* [Data for this exercise]
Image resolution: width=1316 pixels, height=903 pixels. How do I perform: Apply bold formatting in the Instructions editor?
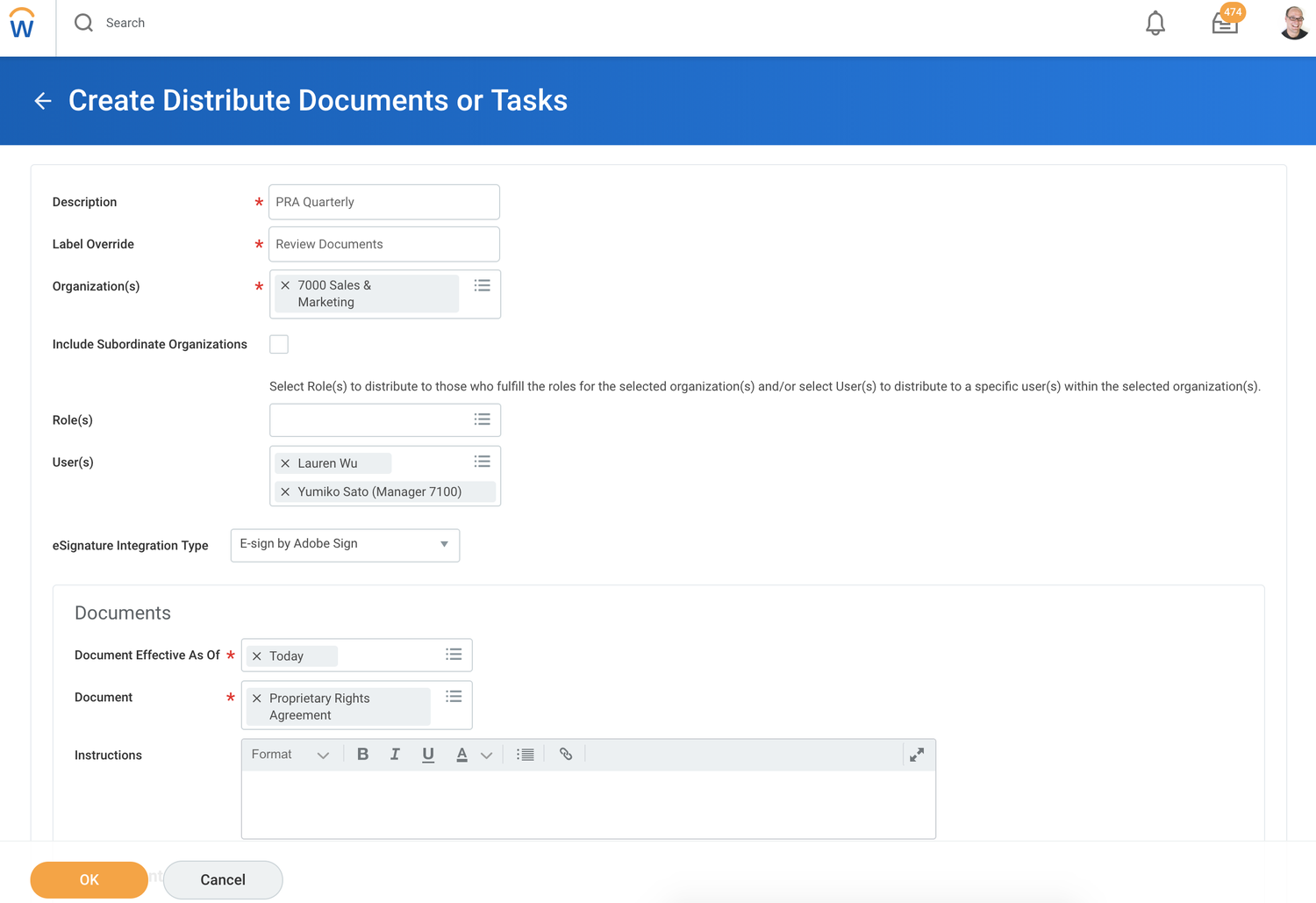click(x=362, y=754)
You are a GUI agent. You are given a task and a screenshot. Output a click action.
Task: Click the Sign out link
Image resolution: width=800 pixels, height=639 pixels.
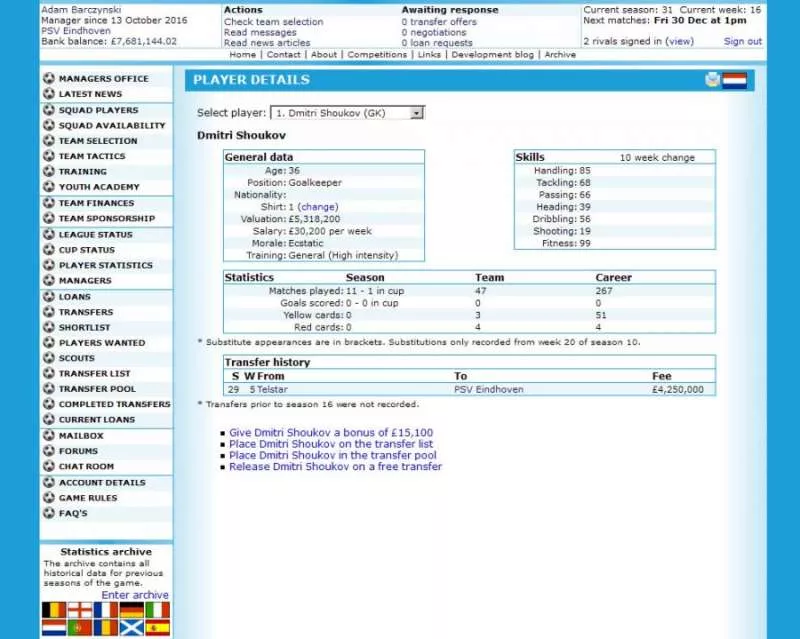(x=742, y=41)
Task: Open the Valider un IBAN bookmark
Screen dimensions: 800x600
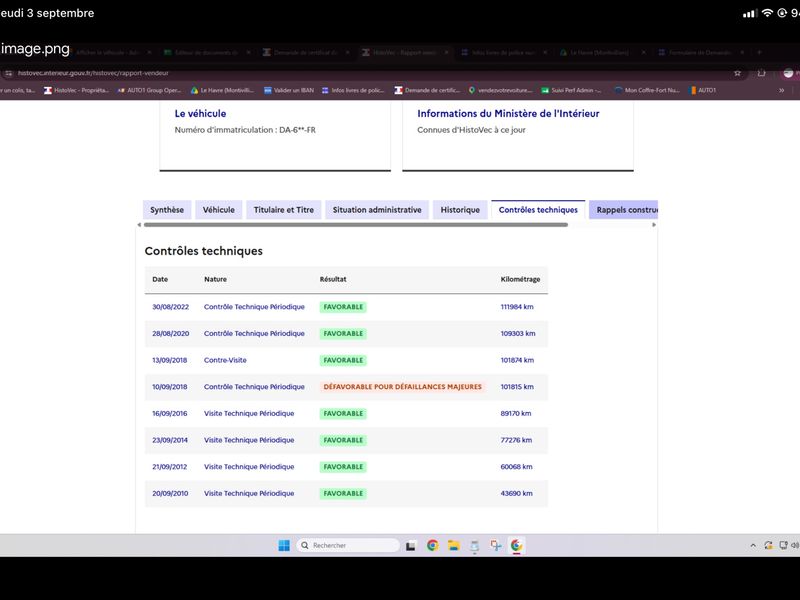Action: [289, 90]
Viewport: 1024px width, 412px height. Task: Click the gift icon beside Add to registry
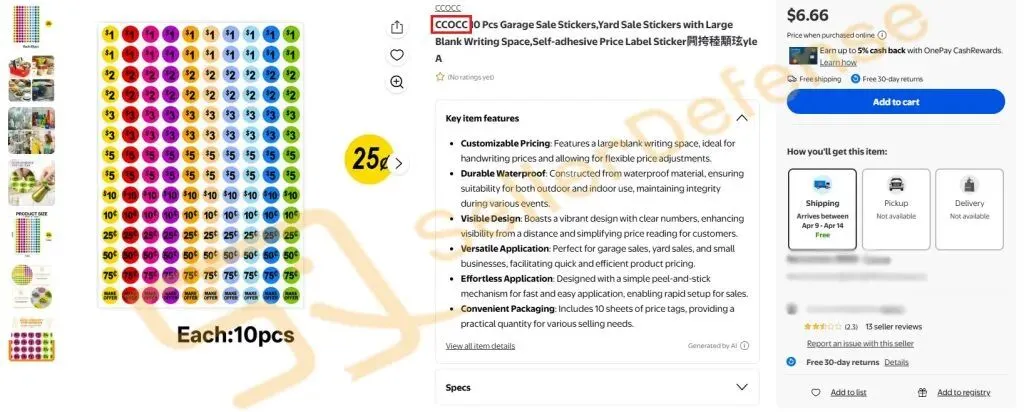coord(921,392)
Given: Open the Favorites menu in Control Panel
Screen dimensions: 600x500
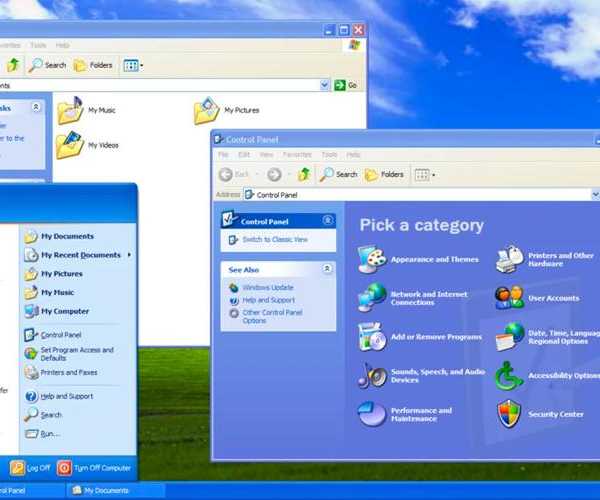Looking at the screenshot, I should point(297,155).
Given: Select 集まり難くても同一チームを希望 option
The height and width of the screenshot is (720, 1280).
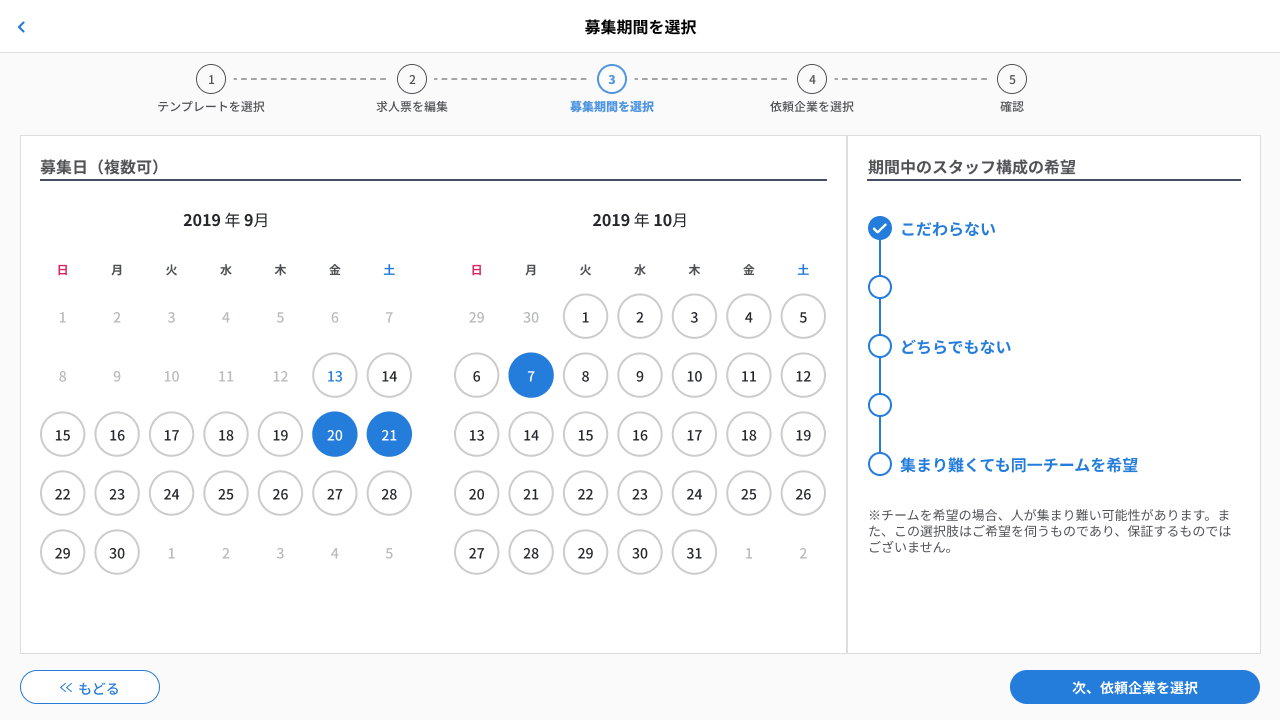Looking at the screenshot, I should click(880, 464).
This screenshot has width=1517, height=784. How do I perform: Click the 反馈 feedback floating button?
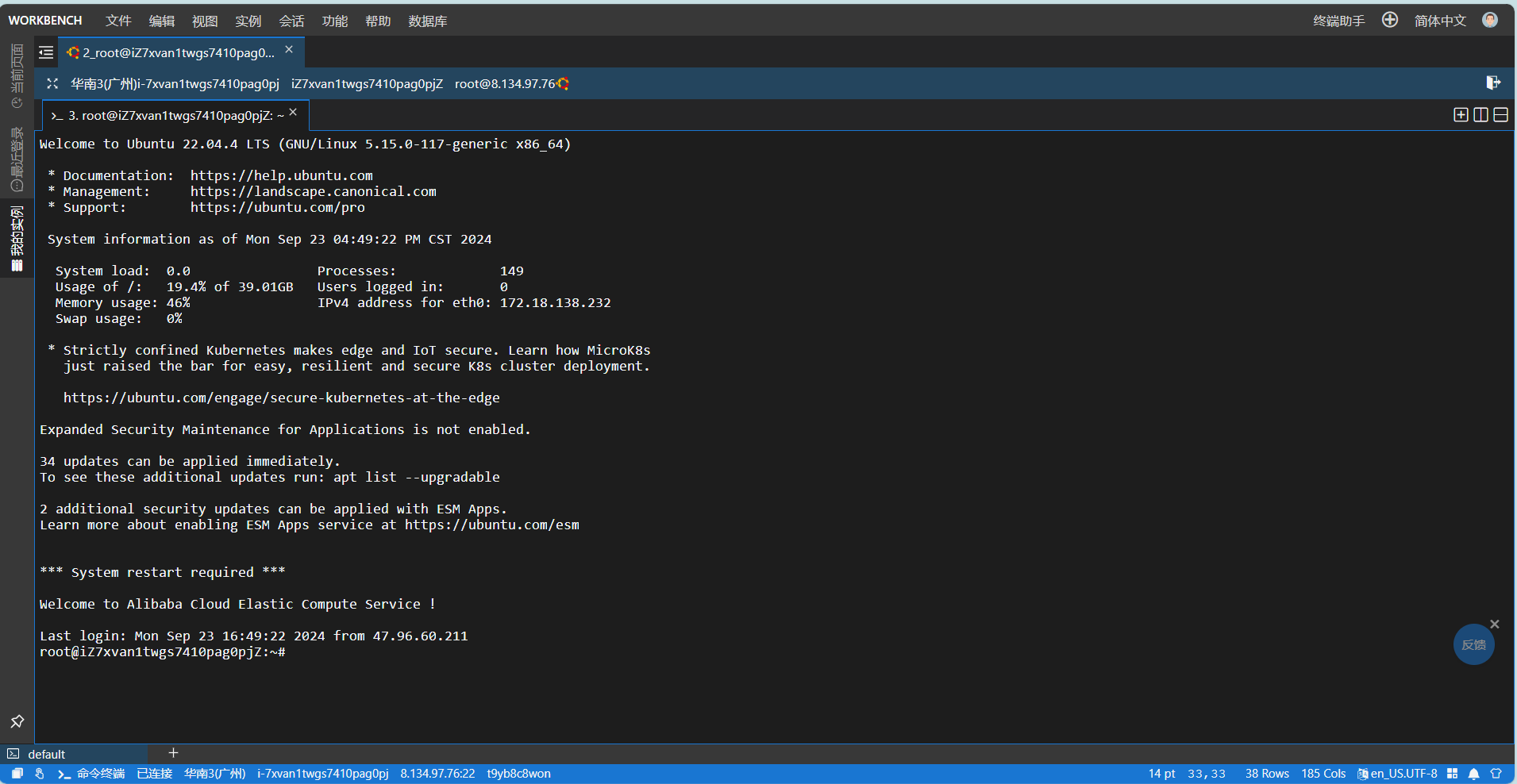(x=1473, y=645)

* [What the task asks] Make a verbatim copy of all the entries and strip out the pictures.

* [Response area]
Image resolution: width=1316 pixels, height=903 pixels. How do I perform: Apply bold formatting in the Instructions editor?
click(x=362, y=754)
You are a GUI agent. You are given a task and a screenshot. Output a click action.
Task: Click the Sign out link
Image resolution: width=800 pixels, height=639 pixels.
(x=742, y=41)
Task: Open the Valider un IBAN bookmark
Screen dimensions: 800x600
Action: [289, 90]
Viewport: 1024px width, 412px height. Task: Click the gift icon beside Add to registry
coord(921,392)
Given: Open the Favorites menu in Control Panel
Screen dimensions: 600x500
Looking at the screenshot, I should point(297,155).
Given: Select 集まり難くても同一チームを希望 option
The height and width of the screenshot is (720, 1280).
Looking at the screenshot, I should click(880, 464).
This screenshot has width=1517, height=784. How do I perform: Click the 反馈 feedback floating button?
(x=1473, y=645)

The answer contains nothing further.